Shadowchild: A Meditation on Love and Loss
P. F. Thomese, , trans. from the Dutch by Sam Garrett. . Farrar, Straus & Giroux, $17 (116pp) ISBN 978-0-374-26191-7
Awoman who lives longer than her husband is called a widow; a man who remains behind without his wife, a widower. A child without parents is an orphan. But what do you call the father and mother of a child who has died?" Nearly all writings about deceased children are poignant, but they rarely have the power to move readers as far beyond the sentimental response as Dutch novelist Thomése does in this small, grand book. Brief enough to be read in a sitting, it is as resonant as a poem. One pauses and lingers after each of the 50 meditations, some as brief as "Panic" ("The smell of clean sheets, the bedroom window open. A new day. The sunlight coming in and finding her nowhere"). Thomése's prose is spare and beautiful, as he describes the ambulance, the hospital, the death (from a brain hemorrhage) and the empty nursery.
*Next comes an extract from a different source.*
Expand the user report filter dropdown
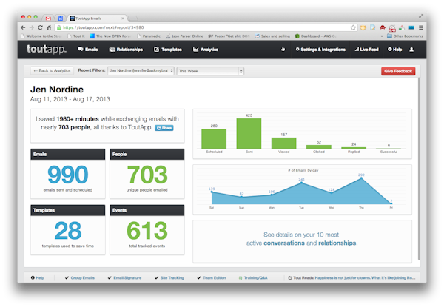The height and width of the screenshot is (307, 444). click(x=139, y=71)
He shares, rather than parades, literary and musical references: a thought of Heidegger's; an echo of Orpheus; a challenge to Goethe ("Your poem should not have ended with 'In his arms the child lay dead.' That's how it should have started"); a moment when Charlie Parker's music threw "open all the windows in the house and blew out all the evil spirits, one by one." Grieving parents will find a knowing companion in Thomése, but even those who haven't experienced such trauma will find this evocative book a treasure.